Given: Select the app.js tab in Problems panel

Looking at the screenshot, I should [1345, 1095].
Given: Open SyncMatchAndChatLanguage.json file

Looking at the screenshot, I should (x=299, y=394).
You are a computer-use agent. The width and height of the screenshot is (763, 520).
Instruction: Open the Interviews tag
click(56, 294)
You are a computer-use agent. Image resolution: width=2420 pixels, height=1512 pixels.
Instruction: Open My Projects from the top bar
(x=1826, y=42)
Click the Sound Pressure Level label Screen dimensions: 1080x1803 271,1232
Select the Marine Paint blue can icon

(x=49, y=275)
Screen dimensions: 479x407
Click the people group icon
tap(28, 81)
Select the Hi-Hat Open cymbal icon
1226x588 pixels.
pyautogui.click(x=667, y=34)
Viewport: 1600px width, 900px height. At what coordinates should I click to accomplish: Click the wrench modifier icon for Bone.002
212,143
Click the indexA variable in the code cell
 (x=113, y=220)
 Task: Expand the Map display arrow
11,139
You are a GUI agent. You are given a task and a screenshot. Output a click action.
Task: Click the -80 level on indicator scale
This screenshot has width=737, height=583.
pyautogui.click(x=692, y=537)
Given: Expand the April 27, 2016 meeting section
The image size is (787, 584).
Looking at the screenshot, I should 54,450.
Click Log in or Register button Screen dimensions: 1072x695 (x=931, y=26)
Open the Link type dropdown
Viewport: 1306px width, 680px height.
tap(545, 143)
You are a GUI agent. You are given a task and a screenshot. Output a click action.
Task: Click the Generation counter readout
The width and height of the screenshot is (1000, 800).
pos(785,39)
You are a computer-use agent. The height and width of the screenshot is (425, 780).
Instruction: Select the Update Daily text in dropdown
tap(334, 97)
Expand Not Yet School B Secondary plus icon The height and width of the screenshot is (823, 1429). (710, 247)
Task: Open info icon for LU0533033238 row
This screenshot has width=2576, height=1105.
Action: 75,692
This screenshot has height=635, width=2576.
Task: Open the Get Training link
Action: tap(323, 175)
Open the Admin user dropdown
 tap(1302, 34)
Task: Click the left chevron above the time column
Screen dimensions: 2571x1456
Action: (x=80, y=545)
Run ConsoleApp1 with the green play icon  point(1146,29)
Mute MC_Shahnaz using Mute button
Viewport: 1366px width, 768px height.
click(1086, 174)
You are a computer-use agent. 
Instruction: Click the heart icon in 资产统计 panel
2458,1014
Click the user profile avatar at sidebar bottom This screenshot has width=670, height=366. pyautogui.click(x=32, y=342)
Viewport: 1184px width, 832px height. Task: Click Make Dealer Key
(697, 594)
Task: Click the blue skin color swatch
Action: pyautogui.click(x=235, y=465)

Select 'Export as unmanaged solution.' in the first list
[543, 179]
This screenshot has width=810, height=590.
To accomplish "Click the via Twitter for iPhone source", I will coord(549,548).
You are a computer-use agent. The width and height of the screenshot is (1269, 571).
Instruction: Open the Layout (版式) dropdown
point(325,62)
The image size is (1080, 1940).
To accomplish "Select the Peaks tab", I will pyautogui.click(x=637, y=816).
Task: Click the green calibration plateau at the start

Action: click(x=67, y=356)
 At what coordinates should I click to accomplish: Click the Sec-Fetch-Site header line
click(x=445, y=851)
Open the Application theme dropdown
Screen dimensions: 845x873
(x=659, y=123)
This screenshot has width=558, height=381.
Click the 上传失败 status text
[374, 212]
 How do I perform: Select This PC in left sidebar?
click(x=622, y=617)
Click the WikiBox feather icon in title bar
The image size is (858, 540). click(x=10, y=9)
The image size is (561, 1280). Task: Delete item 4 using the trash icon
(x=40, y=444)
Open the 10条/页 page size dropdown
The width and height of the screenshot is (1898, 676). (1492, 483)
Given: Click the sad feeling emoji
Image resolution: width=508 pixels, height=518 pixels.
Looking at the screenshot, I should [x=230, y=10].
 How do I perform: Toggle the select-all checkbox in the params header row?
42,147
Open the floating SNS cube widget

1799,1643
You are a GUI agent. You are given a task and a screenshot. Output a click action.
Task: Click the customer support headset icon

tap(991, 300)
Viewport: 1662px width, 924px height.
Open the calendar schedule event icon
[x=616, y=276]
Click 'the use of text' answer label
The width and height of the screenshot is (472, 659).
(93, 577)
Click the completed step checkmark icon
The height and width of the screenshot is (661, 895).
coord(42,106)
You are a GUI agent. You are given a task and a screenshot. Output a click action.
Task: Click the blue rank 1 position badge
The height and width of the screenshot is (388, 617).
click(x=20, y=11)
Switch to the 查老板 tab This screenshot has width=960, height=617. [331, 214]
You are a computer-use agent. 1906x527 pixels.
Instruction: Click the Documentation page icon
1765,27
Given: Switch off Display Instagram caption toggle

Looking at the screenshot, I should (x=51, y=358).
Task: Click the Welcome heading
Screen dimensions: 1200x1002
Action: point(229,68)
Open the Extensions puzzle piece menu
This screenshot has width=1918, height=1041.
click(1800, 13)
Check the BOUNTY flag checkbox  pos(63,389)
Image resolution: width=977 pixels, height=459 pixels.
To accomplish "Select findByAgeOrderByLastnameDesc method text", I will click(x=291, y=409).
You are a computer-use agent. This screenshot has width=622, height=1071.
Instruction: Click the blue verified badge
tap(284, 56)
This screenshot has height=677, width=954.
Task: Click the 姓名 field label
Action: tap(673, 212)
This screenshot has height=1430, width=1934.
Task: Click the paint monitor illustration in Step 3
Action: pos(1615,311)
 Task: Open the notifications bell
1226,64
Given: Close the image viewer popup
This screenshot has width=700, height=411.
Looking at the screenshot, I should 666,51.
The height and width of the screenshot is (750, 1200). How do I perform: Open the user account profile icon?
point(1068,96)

*What to produce*
Write out the items verbatim, from the first line of the items through the line containing "pyautogui.click(x=692, y=537)", including both of those lines.

*The result*
Given: Select the app.js tab in Problems panel

Looking at the screenshot, I should [1345, 1095].
Given: Open SyncMatchAndChatLanguage.json file

Looking at the screenshot, I should (x=299, y=394).
You are a computer-use agent. The width and height of the screenshot is (763, 520).
Instruction: Open the Interviews tag
click(56, 294)
You are a computer-use agent. Image resolution: width=2420 pixels, height=1512 pixels.
Instruction: Open My Projects from the top bar
(x=1826, y=42)
Click the Sound Pressure Level label Screen dimensions: 1080x1803 271,1232
Select the Marine Paint blue can icon

(x=49, y=275)
Screen dimensions: 479x407
Click the people group icon
tap(28, 81)
Select the Hi-Hat Open cymbal icon
1226x588 pixels.
pyautogui.click(x=667, y=34)
Viewport: 1600px width, 900px height. At what coordinates should I click to accomplish: Click the wrench modifier icon for Bone.002
212,143
Click the indexA variable in the code cell
 (x=113, y=220)
 Task: Expand the Map display arrow
11,139
You are a GUI agent. You are given a task and a screenshot. Output a click action.
Task: Click the -80 level on indicator scale
This screenshot has width=737, height=583.
pyautogui.click(x=692, y=537)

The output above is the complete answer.